Sniff, Scurry, Hem, & Haw
Saya jadi ingat kisah Sniff, Scurry, Hem, dan Haw di buku Who Moved My Cheese. Buku yang saya baca beberapa tahun silam dan saya suka banget dengan metaforanya. Sebenarnya sederhana, tetapi begitu dekat dengan keseharian kita dalam pekerjaan dan pencapaian sesuatu; dan yang paling penting dalam menyikapi perubahan.

Sniff dan Scurry adalah seekor tikus. Sementara, Hem dan Haw adalah kurcaci (little people). Mereka berempat memiliki sifat yang berbeda.
  • Sniff, sesuai namanya Si Tukang Endus, mampu mengendus perubahan dengan segera. 
  • Scurry, Si Tukang Lacak, selalu sigap dalam bertindak.
  • Hem, selalu menolak dan tidak menghendaki perubahan
  • Haw, setiap saat selalu berusaha beradaptasi sehingga siap menghadapi perubahan dan mencapai hal yang lebih baik.


Mereka berempat tinggal dalam suatu Maze, labirin-labirin yang sarat ketidakpastian dalam menemukan keju. Dengan kemampuan masing-masing, mereka berupaya mencari keju-keju yang lezat melewati labirin-labirin yang tak jarang menyesatkan mereka. Hingga kemudian pada suatu hari mereka menemukan keju yang berlimpah ruah di Cheese Station C. Girang tak terkira.

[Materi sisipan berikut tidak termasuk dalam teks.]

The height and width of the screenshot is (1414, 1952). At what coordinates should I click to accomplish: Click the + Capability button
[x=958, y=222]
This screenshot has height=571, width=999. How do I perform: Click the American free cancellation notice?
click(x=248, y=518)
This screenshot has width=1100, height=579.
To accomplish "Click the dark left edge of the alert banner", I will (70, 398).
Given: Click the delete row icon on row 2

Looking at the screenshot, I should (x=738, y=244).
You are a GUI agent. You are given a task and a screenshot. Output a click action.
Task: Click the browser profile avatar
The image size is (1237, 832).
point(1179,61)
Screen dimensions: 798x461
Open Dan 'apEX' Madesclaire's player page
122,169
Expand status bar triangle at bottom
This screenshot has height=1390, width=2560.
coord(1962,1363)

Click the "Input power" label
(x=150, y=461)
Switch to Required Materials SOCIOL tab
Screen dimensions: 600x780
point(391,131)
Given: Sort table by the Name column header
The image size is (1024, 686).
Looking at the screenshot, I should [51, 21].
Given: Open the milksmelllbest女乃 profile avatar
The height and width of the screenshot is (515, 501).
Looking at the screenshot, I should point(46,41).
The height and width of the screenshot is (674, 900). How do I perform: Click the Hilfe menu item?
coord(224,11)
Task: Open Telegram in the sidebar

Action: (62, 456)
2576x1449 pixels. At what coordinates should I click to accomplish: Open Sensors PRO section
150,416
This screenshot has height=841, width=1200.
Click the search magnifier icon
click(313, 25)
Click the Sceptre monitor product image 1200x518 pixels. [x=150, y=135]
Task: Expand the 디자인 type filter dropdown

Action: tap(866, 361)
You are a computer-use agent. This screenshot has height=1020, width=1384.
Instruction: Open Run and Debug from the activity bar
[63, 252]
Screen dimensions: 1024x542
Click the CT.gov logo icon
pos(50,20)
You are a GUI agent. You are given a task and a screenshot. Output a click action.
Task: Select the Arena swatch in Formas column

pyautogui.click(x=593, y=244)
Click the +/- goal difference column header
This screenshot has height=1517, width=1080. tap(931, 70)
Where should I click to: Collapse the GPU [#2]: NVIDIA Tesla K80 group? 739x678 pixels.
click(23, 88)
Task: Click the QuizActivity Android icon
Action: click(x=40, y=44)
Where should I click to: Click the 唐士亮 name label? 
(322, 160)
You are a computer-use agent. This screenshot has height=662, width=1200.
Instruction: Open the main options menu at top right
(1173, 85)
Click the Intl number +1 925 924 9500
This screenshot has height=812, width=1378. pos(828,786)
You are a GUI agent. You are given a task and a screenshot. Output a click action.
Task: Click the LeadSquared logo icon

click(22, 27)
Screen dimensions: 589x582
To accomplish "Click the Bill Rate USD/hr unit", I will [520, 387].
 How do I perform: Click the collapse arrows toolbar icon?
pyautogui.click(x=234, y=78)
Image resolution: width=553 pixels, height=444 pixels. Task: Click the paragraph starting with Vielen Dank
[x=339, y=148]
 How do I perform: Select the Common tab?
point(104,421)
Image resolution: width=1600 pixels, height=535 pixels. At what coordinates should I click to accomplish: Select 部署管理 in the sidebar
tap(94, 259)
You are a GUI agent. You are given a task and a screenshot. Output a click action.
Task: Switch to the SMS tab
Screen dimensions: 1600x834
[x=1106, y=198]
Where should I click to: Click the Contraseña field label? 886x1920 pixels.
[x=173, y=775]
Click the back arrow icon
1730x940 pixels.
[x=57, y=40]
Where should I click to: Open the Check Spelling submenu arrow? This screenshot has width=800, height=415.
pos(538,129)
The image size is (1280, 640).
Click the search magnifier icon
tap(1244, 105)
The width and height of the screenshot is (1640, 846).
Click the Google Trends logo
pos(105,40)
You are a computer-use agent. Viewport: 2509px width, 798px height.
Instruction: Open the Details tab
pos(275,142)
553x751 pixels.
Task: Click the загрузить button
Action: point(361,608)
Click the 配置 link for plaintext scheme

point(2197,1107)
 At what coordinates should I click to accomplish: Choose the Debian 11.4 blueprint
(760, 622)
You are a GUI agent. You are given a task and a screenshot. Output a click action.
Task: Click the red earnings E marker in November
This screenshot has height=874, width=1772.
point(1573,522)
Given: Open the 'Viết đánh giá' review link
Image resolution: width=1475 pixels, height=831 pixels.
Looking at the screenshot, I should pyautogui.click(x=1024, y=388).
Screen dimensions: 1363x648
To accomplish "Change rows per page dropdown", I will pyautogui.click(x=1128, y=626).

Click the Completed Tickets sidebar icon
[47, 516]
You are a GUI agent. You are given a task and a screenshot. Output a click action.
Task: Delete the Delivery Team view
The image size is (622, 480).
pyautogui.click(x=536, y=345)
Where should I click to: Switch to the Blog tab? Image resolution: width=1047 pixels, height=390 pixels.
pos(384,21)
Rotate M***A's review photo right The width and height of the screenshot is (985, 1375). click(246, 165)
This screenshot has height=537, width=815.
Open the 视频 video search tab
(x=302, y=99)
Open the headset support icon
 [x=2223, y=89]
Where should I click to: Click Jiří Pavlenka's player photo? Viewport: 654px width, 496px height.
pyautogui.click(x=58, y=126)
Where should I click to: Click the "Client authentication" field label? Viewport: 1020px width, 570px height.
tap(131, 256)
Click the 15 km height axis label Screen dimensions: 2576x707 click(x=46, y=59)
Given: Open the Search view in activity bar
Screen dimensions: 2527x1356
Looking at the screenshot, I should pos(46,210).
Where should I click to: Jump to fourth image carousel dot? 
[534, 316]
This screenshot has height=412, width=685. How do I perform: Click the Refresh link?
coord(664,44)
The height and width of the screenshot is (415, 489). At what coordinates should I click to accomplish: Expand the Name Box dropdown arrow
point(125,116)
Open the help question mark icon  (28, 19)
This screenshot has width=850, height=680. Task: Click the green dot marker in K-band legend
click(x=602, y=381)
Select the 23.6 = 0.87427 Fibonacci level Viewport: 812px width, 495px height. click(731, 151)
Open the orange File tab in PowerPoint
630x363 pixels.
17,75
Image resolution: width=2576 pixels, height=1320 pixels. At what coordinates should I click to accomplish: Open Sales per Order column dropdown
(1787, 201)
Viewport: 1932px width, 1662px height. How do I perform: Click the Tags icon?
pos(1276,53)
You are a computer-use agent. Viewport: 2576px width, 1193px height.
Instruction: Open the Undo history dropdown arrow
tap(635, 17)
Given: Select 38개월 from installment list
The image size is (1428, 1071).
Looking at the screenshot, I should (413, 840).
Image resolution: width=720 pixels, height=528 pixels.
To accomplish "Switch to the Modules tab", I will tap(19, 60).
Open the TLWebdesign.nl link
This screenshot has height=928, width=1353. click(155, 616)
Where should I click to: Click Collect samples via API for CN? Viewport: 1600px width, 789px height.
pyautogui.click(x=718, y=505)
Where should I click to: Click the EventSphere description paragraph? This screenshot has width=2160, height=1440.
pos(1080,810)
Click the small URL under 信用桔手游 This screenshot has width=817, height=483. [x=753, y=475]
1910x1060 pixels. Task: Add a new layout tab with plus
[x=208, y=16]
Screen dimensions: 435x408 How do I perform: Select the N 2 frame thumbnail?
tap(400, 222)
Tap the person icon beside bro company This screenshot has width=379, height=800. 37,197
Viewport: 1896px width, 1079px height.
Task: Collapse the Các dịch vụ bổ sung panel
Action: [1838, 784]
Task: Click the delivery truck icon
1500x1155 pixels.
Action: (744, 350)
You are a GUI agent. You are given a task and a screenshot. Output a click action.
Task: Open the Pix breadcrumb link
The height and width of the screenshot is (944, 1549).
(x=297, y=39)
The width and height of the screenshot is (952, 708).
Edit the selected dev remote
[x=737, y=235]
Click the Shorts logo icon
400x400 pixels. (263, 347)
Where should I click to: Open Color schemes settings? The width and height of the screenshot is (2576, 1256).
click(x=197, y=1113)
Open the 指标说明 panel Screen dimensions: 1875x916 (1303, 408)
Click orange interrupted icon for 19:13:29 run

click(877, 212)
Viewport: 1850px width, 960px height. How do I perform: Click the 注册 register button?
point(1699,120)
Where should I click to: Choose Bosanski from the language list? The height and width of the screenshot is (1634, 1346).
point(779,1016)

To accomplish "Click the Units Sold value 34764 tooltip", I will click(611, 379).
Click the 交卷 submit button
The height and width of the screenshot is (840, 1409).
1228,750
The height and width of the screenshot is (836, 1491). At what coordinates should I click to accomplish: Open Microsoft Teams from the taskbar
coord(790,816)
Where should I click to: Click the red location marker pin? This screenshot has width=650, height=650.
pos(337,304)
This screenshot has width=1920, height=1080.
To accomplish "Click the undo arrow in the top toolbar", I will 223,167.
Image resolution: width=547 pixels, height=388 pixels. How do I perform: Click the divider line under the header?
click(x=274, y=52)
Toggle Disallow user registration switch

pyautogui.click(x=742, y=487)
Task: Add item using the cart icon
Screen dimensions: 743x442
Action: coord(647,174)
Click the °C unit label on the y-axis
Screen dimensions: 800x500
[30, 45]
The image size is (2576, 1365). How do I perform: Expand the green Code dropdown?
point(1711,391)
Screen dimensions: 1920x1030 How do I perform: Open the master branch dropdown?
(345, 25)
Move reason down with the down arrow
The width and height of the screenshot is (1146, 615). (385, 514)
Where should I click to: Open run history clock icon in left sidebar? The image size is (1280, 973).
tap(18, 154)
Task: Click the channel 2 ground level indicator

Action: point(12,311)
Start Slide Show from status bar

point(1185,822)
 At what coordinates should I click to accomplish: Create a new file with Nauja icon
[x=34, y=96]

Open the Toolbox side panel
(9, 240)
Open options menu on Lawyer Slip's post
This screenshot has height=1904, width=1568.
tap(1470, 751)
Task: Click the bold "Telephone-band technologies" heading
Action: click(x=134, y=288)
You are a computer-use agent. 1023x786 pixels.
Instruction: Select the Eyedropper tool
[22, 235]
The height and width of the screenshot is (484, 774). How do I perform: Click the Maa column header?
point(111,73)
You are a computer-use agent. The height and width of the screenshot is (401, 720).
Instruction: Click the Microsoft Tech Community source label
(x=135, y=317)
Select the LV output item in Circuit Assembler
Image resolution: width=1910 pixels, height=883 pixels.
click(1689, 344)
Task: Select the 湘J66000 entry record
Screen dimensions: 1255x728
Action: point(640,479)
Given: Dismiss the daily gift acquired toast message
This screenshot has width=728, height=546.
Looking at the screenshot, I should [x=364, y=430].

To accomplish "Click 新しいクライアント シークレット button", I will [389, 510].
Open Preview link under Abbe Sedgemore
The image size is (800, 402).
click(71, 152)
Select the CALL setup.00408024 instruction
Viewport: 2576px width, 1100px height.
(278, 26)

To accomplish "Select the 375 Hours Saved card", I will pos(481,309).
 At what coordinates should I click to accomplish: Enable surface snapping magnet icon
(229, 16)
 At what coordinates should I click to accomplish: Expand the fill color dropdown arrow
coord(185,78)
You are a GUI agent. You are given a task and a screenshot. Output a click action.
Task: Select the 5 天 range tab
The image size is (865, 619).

Setiap hari mereka berempat mengunjungi Cheese Station C dan makan sepuasnya. Namun, sifat mereka masing-masing ikut menentukan cara mereka menyikapi penemuan besar ini hari-hari berikutnya.
  • Sniff dan Scurry selalu bangun pagi dan bergegas menuju Cheese Station C, melepas dan mengikat sepatunya dan menggantungkan di lehernya, baru kemudian menyantap keju. Namun, mereka tidak sekadar makan dan kenyang, tetapi juga mengamati keadaan sekitar Station C itu dan perubahannya.
  • Hem dan Haw juga bangun pagi, tetapi itu hanya hari-hari awal. Lama-kelamaan mereka hafal jalan menuju Cheese Station C dan mulai bangun siang. Berjalan ke tempat itu pun, mereka santai-santai. Mereka puas dan bahagia. 
“Bim Salabim”
Suatu hari, mereka berempat mendapati bahwa tidak ada lagi keju di Cheese Station C, kosong melompong. Semua kejunya hilang! Seperti mereka bereaksi secara berbeda terhadap penemuan besar, mereka pun beraksi secara berbeda terhadap kehilangan besar; perubahan besar.

Sniff dan Scurry tidak kaget dengan hilangnya keju itu karena mereka tidak terlena. Mereka sadar bahwa lama-kelamaan keju di tempat itu akan habis karena setiap hari dimakan. Mereka sudah siap dan segera bertindak; memakai sepatu dan berlari mencari Station lain, mencari keju baru.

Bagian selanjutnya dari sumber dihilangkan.